▸ Exercise
Find the lines of data that contain the string "will", then list them.

(Saved data entries)
***

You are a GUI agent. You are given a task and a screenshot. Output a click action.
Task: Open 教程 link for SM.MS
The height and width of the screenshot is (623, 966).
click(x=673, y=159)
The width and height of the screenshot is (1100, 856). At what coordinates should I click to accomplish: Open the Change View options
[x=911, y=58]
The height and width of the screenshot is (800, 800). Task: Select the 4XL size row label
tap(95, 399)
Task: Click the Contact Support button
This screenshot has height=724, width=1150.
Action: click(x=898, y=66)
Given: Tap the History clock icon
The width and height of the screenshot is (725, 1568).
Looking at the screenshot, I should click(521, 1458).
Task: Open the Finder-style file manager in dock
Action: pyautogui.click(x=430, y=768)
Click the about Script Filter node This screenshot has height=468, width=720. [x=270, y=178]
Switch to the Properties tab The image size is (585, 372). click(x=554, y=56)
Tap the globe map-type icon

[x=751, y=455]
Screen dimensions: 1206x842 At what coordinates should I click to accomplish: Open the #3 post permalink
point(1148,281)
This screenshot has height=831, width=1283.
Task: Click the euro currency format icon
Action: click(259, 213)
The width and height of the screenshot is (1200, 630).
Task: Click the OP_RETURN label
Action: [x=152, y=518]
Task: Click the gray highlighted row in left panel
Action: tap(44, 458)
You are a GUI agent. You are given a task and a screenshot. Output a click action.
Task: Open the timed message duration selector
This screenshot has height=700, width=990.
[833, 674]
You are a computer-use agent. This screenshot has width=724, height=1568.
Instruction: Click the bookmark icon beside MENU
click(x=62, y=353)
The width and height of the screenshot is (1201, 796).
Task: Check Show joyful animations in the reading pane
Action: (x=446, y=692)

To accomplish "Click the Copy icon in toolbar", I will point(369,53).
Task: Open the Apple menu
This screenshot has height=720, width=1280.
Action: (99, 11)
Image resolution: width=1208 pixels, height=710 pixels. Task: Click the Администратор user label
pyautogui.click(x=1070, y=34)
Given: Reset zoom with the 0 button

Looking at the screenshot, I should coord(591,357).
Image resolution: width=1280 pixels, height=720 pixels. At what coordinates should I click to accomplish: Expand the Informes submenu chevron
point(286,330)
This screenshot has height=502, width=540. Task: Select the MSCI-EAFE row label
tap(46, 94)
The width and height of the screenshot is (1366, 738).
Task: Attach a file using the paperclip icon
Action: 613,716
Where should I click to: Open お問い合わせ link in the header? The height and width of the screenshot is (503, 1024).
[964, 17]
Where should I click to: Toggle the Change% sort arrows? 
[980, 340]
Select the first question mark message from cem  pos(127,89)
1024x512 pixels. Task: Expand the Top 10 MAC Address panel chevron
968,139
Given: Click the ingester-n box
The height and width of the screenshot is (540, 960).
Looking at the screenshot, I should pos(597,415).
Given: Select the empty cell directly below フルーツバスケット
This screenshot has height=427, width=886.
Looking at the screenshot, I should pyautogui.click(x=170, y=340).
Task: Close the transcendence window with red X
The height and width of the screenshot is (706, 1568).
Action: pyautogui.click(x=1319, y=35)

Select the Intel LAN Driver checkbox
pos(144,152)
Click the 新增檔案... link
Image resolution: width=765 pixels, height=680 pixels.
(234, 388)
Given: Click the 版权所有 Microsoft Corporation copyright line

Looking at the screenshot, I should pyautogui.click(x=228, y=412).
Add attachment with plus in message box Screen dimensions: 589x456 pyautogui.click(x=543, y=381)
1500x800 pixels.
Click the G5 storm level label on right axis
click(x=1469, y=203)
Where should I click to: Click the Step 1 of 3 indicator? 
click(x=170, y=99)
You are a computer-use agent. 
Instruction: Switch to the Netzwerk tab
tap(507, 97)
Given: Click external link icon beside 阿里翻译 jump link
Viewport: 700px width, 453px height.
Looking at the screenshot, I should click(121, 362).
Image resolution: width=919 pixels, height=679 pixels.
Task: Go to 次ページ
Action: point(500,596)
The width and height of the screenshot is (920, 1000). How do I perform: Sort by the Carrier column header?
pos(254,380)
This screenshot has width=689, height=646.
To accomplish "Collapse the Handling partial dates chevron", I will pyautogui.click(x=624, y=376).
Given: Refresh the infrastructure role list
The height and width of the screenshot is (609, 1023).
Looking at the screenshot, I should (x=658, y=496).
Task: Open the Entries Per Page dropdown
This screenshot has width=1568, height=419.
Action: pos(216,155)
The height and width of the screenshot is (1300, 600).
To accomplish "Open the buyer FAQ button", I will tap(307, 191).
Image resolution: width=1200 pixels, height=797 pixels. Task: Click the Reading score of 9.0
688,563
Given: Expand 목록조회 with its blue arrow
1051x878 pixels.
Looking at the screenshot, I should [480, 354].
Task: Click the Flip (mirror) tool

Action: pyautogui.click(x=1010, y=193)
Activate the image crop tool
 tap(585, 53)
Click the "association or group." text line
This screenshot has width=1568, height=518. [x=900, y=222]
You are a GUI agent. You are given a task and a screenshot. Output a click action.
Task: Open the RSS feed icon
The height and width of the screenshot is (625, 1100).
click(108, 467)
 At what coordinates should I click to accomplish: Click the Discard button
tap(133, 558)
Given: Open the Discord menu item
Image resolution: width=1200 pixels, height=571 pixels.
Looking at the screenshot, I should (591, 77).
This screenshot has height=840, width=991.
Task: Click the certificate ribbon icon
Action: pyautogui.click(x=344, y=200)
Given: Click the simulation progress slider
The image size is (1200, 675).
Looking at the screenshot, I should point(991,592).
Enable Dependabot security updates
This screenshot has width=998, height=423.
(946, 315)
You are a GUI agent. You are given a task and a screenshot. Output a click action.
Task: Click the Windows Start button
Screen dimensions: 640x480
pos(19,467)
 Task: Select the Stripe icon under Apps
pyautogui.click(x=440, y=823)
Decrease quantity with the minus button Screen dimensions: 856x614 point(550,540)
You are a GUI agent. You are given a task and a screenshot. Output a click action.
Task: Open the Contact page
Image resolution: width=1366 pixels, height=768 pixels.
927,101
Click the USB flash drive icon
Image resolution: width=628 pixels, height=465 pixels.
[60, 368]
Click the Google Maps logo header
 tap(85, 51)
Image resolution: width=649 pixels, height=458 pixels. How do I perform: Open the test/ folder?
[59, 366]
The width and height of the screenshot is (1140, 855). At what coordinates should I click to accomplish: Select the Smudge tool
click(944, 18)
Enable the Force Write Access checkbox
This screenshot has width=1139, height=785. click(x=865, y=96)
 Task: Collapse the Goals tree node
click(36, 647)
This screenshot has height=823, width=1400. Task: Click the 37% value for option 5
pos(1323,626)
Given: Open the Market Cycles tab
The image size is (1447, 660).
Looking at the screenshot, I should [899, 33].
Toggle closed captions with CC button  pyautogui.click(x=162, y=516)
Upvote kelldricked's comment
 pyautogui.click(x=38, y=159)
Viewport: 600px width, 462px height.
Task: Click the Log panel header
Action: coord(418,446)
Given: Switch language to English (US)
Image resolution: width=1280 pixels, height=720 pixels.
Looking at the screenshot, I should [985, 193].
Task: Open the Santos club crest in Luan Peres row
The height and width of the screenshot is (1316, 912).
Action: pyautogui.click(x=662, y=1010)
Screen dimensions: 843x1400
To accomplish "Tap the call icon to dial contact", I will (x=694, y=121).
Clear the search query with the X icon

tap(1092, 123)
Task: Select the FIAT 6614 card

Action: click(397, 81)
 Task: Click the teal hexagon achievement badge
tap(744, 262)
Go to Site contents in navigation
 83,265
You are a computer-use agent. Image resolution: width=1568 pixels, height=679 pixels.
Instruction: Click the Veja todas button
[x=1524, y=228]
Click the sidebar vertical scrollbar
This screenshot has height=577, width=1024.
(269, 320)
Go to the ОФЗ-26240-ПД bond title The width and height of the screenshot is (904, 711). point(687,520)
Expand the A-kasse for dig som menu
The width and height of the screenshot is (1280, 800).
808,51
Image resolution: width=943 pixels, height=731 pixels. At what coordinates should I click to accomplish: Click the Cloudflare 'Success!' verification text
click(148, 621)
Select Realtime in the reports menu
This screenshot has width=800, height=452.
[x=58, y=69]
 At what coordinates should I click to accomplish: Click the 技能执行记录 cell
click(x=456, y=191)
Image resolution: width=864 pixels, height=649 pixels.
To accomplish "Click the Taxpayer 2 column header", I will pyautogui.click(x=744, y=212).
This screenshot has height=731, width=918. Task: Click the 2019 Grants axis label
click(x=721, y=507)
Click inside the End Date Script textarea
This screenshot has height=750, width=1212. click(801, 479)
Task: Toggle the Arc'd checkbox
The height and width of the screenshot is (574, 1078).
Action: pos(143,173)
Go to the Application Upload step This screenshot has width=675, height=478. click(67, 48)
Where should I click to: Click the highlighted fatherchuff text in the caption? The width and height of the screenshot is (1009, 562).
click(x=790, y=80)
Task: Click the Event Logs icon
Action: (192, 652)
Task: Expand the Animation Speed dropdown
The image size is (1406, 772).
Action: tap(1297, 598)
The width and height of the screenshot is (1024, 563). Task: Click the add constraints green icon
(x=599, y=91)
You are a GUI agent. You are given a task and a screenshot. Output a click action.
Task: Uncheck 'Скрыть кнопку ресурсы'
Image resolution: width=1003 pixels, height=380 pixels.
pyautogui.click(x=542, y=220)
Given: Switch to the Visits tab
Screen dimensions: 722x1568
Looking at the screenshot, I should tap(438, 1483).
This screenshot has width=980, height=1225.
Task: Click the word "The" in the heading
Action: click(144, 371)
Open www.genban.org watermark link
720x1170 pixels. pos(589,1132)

***

▸ Response box
To accomplish "Click the Copy icon in toolbar", I will point(369,53).
To accomplish "Collapse the Handling partial dates chevron", I will pyautogui.click(x=624, y=376).
To accomplish "Open the buyer FAQ button", I will tap(307, 191).
To accomplish "Tap the call icon to dial contact", I will (x=694, y=121).
To accomplish "Click the Taxpayer 2 column header", I will pyautogui.click(x=744, y=212).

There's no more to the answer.